The perception of rudeness also cuts both ways, according to Eddie Chan. Chinese people, he says, often have an image of foreigners from films and the British in particular are imagined as being terribly polite, doffing their hats at passers-by and drinking tea with exquisite care.
It comes as a shock when Chinese visitors arrive in the UK to find many conversations peppered with foul language and drivers with road rage shouting at anyone who pauses too long at a traffic light.
There are also important differences in conversational habit. Chinese speakers tend to be indirect and subtle in their responses and can feel insulted when a suggestion is met with the simple answer "No".

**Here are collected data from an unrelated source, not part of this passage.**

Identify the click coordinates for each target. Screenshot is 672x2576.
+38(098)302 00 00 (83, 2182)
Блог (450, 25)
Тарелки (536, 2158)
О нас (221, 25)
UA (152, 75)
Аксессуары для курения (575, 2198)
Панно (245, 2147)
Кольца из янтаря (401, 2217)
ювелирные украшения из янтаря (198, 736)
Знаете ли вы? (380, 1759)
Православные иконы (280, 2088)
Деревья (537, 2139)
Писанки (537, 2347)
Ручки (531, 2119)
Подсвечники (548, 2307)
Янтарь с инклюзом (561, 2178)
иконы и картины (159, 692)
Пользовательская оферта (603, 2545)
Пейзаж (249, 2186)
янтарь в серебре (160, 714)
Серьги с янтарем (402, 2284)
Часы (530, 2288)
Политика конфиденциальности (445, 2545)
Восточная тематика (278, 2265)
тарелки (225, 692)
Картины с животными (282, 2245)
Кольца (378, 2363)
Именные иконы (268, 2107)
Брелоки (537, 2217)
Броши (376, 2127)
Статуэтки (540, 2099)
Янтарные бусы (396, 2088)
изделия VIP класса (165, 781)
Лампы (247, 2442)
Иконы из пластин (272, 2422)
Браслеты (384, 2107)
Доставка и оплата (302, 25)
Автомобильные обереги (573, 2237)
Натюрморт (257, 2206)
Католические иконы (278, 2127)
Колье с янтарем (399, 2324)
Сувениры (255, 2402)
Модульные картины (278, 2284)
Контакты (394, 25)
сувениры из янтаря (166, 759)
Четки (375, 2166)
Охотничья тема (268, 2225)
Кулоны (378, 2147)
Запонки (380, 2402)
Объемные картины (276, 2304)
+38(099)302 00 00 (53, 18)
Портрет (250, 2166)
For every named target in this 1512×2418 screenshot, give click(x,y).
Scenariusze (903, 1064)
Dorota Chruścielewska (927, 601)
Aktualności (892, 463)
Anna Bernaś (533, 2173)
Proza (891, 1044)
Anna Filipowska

Of course, the increased travel between China and other countries might offer the hope that people will grow accustomed to each other's differences and change their behaviour accordingly so that the perception of rudeness diminishes. Yet seasoned observers of Sino-Western relations have their doubts.
"We don't understand where they're coming from," says Rod Wye, a former Foreign Office official who spent 10 years at Britain's embassy in Beijing. Chinese history and more importantly, the way Chinese people perceive their history are just not appreciated sufficiently, he believes.
"We will all get more sophisticated as there is more personal interaction. But there will always be misunderstandings and these will be construed as rudeness."